Films that revolve around characters repeating the same day over and over again has grown very tired in my mind. Groundhog Day perfected it and it really wasn't until more recently with Edge of Tomorrow that I really found a film that seemed to stand out among the rest. Well, I'm glad that I can now add Palm Springs to the list of films to put a clever spin on this concept. This film was originally supposed to play at more film festivals around the world and eventually receive a theatrical release, but things being the way they are, Hulu has now released it.
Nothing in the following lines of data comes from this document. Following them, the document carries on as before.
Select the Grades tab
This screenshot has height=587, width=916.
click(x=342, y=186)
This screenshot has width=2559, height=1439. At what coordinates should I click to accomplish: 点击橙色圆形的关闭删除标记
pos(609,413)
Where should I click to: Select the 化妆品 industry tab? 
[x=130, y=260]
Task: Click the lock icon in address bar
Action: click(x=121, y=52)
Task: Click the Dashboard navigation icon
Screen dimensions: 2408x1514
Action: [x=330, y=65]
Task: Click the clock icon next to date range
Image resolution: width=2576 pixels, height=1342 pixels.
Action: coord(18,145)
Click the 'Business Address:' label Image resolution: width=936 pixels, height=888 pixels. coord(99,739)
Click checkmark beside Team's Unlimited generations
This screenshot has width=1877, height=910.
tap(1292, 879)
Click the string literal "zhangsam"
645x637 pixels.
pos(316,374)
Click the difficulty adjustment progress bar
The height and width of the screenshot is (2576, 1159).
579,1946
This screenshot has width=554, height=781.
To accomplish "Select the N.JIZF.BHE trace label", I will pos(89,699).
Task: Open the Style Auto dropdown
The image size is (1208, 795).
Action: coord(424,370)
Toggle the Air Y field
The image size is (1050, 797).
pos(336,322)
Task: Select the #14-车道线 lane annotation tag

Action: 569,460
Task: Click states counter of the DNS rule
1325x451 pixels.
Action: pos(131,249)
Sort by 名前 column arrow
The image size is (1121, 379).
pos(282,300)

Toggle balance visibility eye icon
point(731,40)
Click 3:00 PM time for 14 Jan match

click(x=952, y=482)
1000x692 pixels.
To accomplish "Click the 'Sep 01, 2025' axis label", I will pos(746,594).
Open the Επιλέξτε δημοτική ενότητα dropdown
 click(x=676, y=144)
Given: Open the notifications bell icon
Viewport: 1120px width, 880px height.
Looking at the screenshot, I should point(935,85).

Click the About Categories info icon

Although this may be a film that's hard to find for some right now, here's why Palm Springs is one of the very best movies to come out of this bare year of 2020 so far.
Nyles (Andy Samberg) and Sarah (Cristin Milioti) find themselves sort of bonding over the fact that they both really don't want to be at the wedding they're at. He's the date of someone who cheats on him and she is the sister of the bride, who clearly has many issues. Stumbling across a strange cave after the wedding, they both find themselves caught in a time loop that has them reliving the same day over and over again. Certain things are revealed about each of these characters that add a lot more depth to the story and I found myself incredibly engaged from beginning to end.
Where this film shines the most is in the fact that it completely commits to the whole time loop concept, even giving a few winks at the audience. It never once makes any huge mistakes logically, which felt refreshing, especially in the ways it would subvert expectations and most importantly in the way that they choose to conclude the story. The way Palm Springs wraps up was a very entertaining and emotionally earned finale. Now, I feel like I say this about a lot of movies that focus so much of their time on very few characters, but I truly mean that if Samberg and Milioti didn't have any fun chemistry together, this film would've been a disaster. This is probably the most laid back and comfortable I've ever seen Andy Samberg be in a film and it made the entire experience that much better.
Only having written and directed a few short films and a documentary before tackling Palm Springs, director Max Barbakow has honestly blown me away here. With a small budget, a small number of characters, and a small scope, this film felt much bigger than it was. I can honestly see a big future for him in the coming years. I will gladly seek out his next project. On top of his stellar work on this film, writer Andy Siara (who also doesn't have a huge filmography as of yet) added a very funny and clever tone to the whole concept. It was clear that the performers were very comfortable with the dialogue because their acting lept off the screen and that just seemed to be a nice mixture of everything coming together nicely behind the scenes.
In the end, Palm Springs is a film that I was very much looking forward to, but was wary of due to the concept itself. Thankfully, this is one of the best movies that I've seen accomplish this concept in years. I'm not calling it a masterpiece by any means, but for a fun time loop movie, I really couldn't find many issues. At a mere 90 minutes, this movie flies by and has just enough clever surprises for those who may not have been completely engaged. While the idea itself has grown tired for me, this movie is undeniably hard to dislike. Everything about this movie put a huge smile on my face and if that isn't what the world needs right now, I don't know what is.